Je n'arrive pas à me réveiller, ni à voir des films, ni à travailler. Hier j'ai bien vu I heart Huckabees, le film est totalement bancal, c'est un film de scénariste américain, truffé de bonnes idées lourdes, dont une très bonne : le détective existentiel. Il vous espionne durant votre quotidien pour voir ce qui ne va pas. Qu'est-ce qui n'irait pas chez moi ? Une façon de renoncer dès le réveil, de me rendormir dès que mon réveil sonne. Puis de traîner au lit. Puis de mettre des plombes à sortir de chez moi, et puis une fois au travail je boude. Mon corps boude, tout mon corps est bouderie. Semaine après semaine je me dis que ça va changer mais ça ne change pas. Comme le bonheur, les tourments impliquent l'idée d'éternité.


Dernier jour de travail pour R., après 5 mois ensemble, passés à ranger des livres, puis trois semaines à s'embrasser et perdre un temps fou dans les cafés et les restaurants, tous les jours c'était la fête, tous les soirs la ville nous appartenait et on ne comptait plus : ni les heures, ni l'argent. Je ne l'aime plus mais j'ai l'impression de le connaître intimement, par tout ce que je sais et par tout ce que je devine à partir de ce que je sais. Je ne l'aime plus mais j'ai pris le pli d'une certaine intimité, d'un certain rapport à son visage fait de yeux doux etc. Il me semble les avoir retrouvés parfois, dernièrement, j'étais persuadée qu'il était totalement troublé, prêt à me refaire sa déclaration, et ce n'était pas une persuasion mâtinée de fol espoir, c'était vraiment là. Maintenant il est parti 10 jours à Bordeaux et j'ai le temps de penser à autre chose, de toute façon ça ne me travaillait que pendant qu'il était là, un trajet de métro suffisait à me faire changer les idées.
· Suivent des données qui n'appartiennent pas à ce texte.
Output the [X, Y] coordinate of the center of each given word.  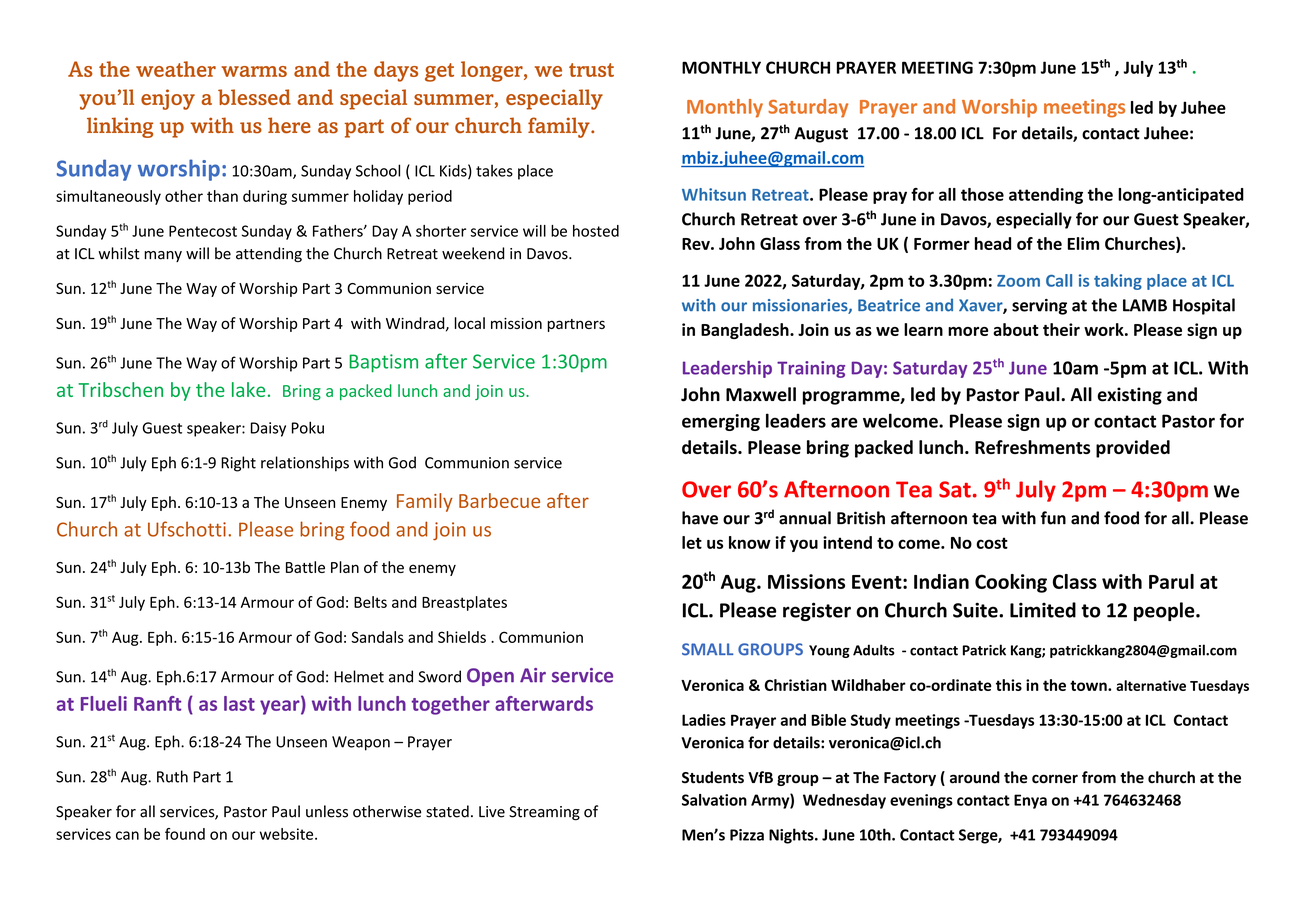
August [821, 135]
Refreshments [1032, 447]
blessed [254, 97]
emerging [721, 422]
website [288, 834]
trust [591, 70]
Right [238, 464]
C'était en tout cas une belle histoire, c'est ce que nous avons compris tous les deux, ça tenait à la fois à nous et aux circonstances, c'était une de ces rencontres qui a besoin de temps et qui en trouve assez pour pousser et pousser encore, jusqu'à la belle amitié. Parfois dans ses textes je retrouve des traces de choses que je lui racontais, de mes marottes intellectuelles et qui sont devenues les siennes. On peut dire qu'il m'a influencer par certains côtés et c'est indescriptible, cela tient à une tonalité, à tout ce qu'il ne maîtrisait pas en lui, à commencer par ses mimiques.
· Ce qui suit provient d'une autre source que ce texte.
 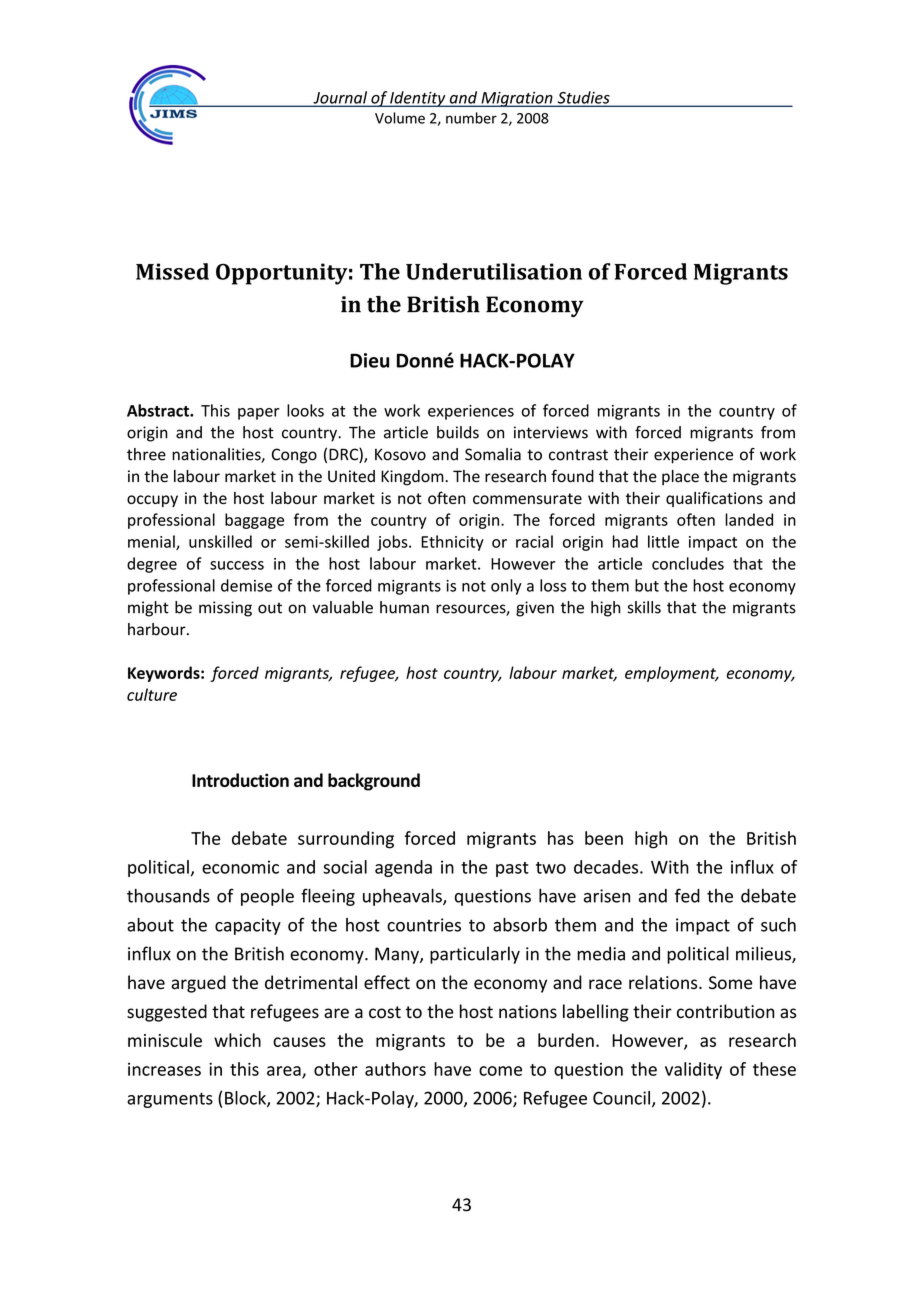 What do you see at coordinates (471, 118) in the document?
I see `number` at bounding box center [471, 118].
Tout à l'heure d'ailleurs en acquiesçant d'une façon tout à fait originale je me disais que c'était inépuisable, que tout tenait à ça, aux mimiques comme manifestation de l'âme qui remue. Et l'âme qui remue c'est ce qu'on appelle la personnalité, ce qui est unique, ce qui est de l'ordre de l'aura et qu'on ne peut déceler qu'après avoir longuement fréquenté une personne. Nous avons fait un total transfert de mimiques, et ça passait dans les airs, imperceptiblement, sans s'en rendre compte.
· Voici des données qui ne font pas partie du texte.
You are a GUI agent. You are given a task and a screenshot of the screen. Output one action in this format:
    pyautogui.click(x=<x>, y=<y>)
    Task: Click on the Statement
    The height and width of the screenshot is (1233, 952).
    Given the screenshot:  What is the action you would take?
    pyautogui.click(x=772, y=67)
Voilà donc la fin d'un épisode, une petite mort dans la vie, l'épisode avec R., comment nous avons gagné de l'argent ensemble, comment nous sommes sortis un peu ensemble et comment tout ça s'est fini à équidistance de nos deux sorties de métro. On se souviendra toutefois de sa déclaration (comme s'il s'agissait de garder une scène d'un film :) au café, tandis que nous parlions de la sexualité de notre génération, un silence a suffi pour qu'il me dise "tu sais que tu me plais ?" c'était presque un reproche, un "t'es sourde ou boucher ?". Et comment il a réussi à me convaincre en quelques minutes que sortir avec lui était la meilleure chose à faire, que ce n'était pas un engagement mais "un coup de dès". Si jeune et si adulte, si sûr de ce qu'il veut - puis si sûr de ce qu'il ne veut plus. "C'est comme un coup de dès", il se lève, assise je tiens du bout des doigts mon verre, il s'approche et m'embrasse, toujours debout. J'ai les joues rouges, une sorte de fièvre langoureuse qui monte et qui monte, j'éclos de l'intérieur, une jolie fleur exotique s'épanouit en moi et les pétales effleurent chaque extrémité intérieure de mon corps, parce que je me sens désirée.